🤖 AI Summary
Existing diversity evaluation in text-to-image (T2I) generation suffers from structural flaws—namely, “over-diversification” (e.g., unauthorized alteration of demographic attributes specified in prompts) and “under-diversification” (e.g., insufficient representation)—due to neglect of contextual constraints. Method: We propose DIVBENCH, the first benchmark framework that systematically distinguishes, quantifies, and jointly evaluates both imbalances via context-aware semantic fidelity constraints, moving beyond conventional unidirectional diversity maximization. It integrates LLM-guided FairDiffusion and context-aware prompt rewriting for systematic assessment across mainstream T2I models.
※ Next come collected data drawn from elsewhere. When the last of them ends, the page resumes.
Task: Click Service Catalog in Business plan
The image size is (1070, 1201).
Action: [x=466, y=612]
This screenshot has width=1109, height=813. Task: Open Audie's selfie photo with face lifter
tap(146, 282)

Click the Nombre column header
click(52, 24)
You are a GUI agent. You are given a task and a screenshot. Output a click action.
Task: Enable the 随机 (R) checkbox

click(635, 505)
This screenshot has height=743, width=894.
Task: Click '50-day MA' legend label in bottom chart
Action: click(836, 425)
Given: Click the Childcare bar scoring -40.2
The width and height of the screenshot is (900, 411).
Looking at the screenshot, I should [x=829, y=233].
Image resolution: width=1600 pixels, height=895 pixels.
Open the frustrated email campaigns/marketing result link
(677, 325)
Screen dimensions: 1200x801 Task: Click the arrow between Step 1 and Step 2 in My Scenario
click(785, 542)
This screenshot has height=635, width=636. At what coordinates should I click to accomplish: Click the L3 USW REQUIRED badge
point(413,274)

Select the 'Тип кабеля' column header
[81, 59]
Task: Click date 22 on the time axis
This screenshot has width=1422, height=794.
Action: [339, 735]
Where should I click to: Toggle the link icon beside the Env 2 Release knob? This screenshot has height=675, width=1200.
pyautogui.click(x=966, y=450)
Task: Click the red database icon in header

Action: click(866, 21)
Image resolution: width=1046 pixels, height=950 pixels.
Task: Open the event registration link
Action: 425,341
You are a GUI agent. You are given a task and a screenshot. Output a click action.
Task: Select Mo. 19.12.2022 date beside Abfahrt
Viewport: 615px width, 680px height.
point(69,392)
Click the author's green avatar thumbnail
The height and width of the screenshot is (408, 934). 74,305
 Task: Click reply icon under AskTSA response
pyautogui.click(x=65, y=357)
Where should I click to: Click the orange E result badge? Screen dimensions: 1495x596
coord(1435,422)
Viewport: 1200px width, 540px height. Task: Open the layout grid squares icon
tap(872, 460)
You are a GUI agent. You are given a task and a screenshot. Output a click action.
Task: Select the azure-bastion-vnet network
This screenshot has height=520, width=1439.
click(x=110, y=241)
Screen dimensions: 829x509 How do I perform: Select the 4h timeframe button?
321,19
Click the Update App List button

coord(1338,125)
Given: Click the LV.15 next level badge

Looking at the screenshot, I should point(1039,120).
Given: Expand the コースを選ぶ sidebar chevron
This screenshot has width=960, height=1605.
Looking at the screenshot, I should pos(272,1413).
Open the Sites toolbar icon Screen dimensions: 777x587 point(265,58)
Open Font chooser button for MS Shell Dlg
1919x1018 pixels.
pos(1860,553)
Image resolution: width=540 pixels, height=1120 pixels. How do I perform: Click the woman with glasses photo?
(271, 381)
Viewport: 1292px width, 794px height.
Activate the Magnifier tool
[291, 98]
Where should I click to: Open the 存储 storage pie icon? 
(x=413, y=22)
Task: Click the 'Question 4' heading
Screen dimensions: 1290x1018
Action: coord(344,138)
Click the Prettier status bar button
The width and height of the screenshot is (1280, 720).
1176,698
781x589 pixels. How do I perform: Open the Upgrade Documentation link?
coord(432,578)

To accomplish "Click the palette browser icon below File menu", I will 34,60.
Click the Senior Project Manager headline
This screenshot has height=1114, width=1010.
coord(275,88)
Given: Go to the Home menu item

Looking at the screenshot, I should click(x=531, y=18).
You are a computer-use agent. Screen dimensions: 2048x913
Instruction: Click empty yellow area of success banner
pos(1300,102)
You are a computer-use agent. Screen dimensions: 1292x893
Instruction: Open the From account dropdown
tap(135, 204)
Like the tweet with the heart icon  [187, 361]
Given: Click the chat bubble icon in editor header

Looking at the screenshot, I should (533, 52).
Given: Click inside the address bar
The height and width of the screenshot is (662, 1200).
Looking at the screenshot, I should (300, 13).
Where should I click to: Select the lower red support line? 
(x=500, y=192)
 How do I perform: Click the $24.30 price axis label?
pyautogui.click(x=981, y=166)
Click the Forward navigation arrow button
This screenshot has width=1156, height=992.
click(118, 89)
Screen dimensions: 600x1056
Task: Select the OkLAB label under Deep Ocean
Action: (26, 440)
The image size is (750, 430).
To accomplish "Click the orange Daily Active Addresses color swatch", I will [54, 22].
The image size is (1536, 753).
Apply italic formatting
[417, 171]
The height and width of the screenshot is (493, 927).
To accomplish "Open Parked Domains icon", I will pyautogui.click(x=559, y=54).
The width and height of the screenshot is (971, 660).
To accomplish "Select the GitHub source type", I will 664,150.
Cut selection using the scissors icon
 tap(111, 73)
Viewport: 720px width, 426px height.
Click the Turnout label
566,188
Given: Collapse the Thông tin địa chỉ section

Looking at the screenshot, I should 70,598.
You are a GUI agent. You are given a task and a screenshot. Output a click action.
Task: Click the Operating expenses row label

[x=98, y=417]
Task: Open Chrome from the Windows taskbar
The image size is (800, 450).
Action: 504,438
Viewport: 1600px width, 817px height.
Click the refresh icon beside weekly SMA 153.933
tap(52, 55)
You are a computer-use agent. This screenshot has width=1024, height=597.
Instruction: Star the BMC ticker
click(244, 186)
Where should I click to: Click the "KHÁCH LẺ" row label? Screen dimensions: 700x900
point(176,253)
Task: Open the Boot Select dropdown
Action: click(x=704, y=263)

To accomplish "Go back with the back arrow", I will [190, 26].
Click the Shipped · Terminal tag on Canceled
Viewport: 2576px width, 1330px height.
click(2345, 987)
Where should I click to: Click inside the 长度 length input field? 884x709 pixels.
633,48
Contribution/Results: Experiments reveal widespread under-diversification in current models; existing augmentation methods often induce over-correction; in contrast, DIVBENCH-driven context-aware strategies significantly improve fairness and representational balance while strictly preserving semantic accuracy—achieving an optimal trade-off between diversity and fidelity.
📝 Abstract
Current diversification strategies for text-to-image (T2I) models often ignore contextual appropriateness, leading to over-diversification where demographic attributes are modified even when explicitly specified in prompts. This paper introduces DIVBENCH, a benchmark and evaluation framework for measuring both under- and over-diversification in T2I generation. Through systematic evaluation of state-of-the-art T2I models, we find that while most models exhibit limited diversity, many diversification approaches overcorrect by inappropriately altering contextually-specified attributes. We demonstrate that context-aware methods, particularly LLM-guided FairDiffusion and prompt rewriting, can already effectively address under-diversity while avoiding over-diversification, achieving a better balance between representation and semantic fidelity.